Determine Property Before Alimony in a Divorce

People fighting over, or stretching a $100 bill.

First Comes Property, Then Comes Alimony

Which came first, the chicken or the egg? In the context of a Colorado divorce case, the question might be rephrased as “which comes first, property or maintenance?” And the answer, per statute, is maintenance.

Under Colorado’s maintenance statute, one of the factors a court is required to consider before making a maintenance determination is “The marital property apportioned to each party.” C.R.S. 14-10-114(3)(a)(I)(B). For a complete discussion of how courts determine maintenance, maintenance, see the Spousal Maintenance (Alimony) article in the Colorado Family Law Guide

And while Colorado’s statute governing the division of marital assets and debts includes a variety of factors for the court to consider, income of the parties is not one of them. C.R.S. 14-10-112. Instead, the court looks at the spouse’s contributions, depletion of separate property, their economic circumstances (which sort of does seem like it could include consideration of income), etc. See the Division of the Marital Estate article in the Colorado Family Law Guide.

What If Spouses Agree On Maintenance, But Not Property?

When spouses reach agreements at mediation, they typically have them incorporated into an agreement (often called a Memorandum of Understanding, or MOU), which is submitted to the court for approval.

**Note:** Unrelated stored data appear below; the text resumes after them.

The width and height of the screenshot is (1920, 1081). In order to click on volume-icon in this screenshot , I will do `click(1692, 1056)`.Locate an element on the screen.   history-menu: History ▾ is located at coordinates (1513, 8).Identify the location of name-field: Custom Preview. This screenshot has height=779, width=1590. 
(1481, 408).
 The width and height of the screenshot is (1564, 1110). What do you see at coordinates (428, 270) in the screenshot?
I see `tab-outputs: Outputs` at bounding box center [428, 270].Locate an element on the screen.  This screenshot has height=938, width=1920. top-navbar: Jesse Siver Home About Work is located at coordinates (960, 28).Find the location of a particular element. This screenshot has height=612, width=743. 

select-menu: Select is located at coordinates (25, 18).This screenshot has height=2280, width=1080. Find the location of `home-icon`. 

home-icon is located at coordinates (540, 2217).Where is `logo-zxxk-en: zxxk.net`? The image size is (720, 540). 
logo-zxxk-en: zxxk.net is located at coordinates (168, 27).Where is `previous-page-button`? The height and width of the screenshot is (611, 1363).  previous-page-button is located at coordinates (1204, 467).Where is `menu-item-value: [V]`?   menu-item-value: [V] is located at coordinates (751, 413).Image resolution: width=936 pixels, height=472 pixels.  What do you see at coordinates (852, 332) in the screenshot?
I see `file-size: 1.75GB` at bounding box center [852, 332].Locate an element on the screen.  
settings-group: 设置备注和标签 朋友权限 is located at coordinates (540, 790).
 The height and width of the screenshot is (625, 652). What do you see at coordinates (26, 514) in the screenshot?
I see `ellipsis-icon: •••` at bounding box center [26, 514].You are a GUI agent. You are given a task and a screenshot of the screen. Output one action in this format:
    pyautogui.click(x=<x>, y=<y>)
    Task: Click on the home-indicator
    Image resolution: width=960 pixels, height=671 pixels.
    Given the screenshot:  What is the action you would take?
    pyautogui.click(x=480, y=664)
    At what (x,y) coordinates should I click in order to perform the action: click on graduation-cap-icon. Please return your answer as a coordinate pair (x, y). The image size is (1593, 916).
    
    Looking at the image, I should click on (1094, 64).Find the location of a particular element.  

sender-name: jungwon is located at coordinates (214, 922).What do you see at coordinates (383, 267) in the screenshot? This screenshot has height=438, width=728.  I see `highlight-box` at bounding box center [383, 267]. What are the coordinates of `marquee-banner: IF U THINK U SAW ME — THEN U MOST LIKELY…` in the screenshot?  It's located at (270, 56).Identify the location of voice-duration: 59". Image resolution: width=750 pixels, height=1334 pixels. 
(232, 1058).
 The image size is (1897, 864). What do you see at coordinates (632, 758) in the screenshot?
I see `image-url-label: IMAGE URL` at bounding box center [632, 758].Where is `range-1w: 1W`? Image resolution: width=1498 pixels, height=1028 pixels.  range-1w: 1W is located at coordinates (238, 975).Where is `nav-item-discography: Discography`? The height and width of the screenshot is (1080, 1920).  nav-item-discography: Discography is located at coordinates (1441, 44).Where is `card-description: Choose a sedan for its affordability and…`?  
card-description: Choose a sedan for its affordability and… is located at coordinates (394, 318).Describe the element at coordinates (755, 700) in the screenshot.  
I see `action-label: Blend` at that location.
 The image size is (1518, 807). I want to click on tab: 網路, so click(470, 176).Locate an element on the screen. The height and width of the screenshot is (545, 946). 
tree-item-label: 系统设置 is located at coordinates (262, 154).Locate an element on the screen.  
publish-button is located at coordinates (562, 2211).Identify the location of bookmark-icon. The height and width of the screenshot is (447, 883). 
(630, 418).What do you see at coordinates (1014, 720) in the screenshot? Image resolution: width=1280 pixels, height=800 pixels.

If the spouses agree on maintenance, but not property, this presents problems. Courts will often accept the parties’ agreements before turning to the contested issues. That’s what happened in a recent unpublished decision from the Colorado Court of Appeals, Bergles.1In re: Marriage of Bergles (Colo.App. 2020) (Unpublished decision).

In Bergles, the husband was awarded his PERA, which the parties agreed had a net present value of $700,000. The wife was earning over $100,000/yr, and the husband would receive $6300/mo from the PERA, which resulted in the spouses agreeing to a mutual waiver of maintenance.

The trial court not only accepted the parties’ mediation agreement first, but it went a step further and found that it lacked jurisdiction to even consider maintenance in view of their agreement. But retirement plans already in pay status are both property, to be divided, and income, to be considered for purposes of maintenance. And the judge was understandably concerned about the equity of counting as property the very same PERA that the parties had just counted for purposes of the maintenance waiver.

Double-Counting Income As Property Is OK

To address redress the double-counting, the Bergles court got creative and as part of the property settlement, awarded the husband his PERA for a value of zero, despite the stipulation that it was worth $700,000. The Court of Appeals characterized what happened as follows:

“Section 14-10-114(8)(c)(I)(H), provides that ‘[p]ension payments and retirement benefits actually received that have not previously been divided as property’ in the dissolution action must be included in a party’s gross income when determining maintenance. The district court, relying on this section, concluded that the inverse is also true: once a court considers a party’s monthly pension payment in determining maintenance, the pension can’t also be awarded as property.”

Bergles.2In re: Marriage of Bergles (Colo.App. 2020), ¶ 11 (Unpublished decision).

And the Court of Appeals reversed the trial judge, finding this creativity to be error for two reasons: the court should have divided the marital estate before determining maintenance, and it could not exclude from the marital estate property just because that same property counted as income.

“Section 14-10- 113 simply does not remove from the marital property subject to division the marital portion of a retirement account in payout status merely because the retirement income has also been used in determining maintenance.”

Bergles.3In re: Marriage of Bergles (Colo.App. 2020), ¶ 14 (Unpublished decision).

On remand, the court was directed to first divide the marital estate before determining maintenance. However, this also meant that the judge would be free to revisit the maintenance waiver. I suspect the creative trial judge is probably thinking of awarding the husband maintenance, despite the waiver, about equivalent to what the wife’s share of the PERA was.

The takeaway? It’s OK to be equitable, but being creative contrary to statute risks reversal on appeal.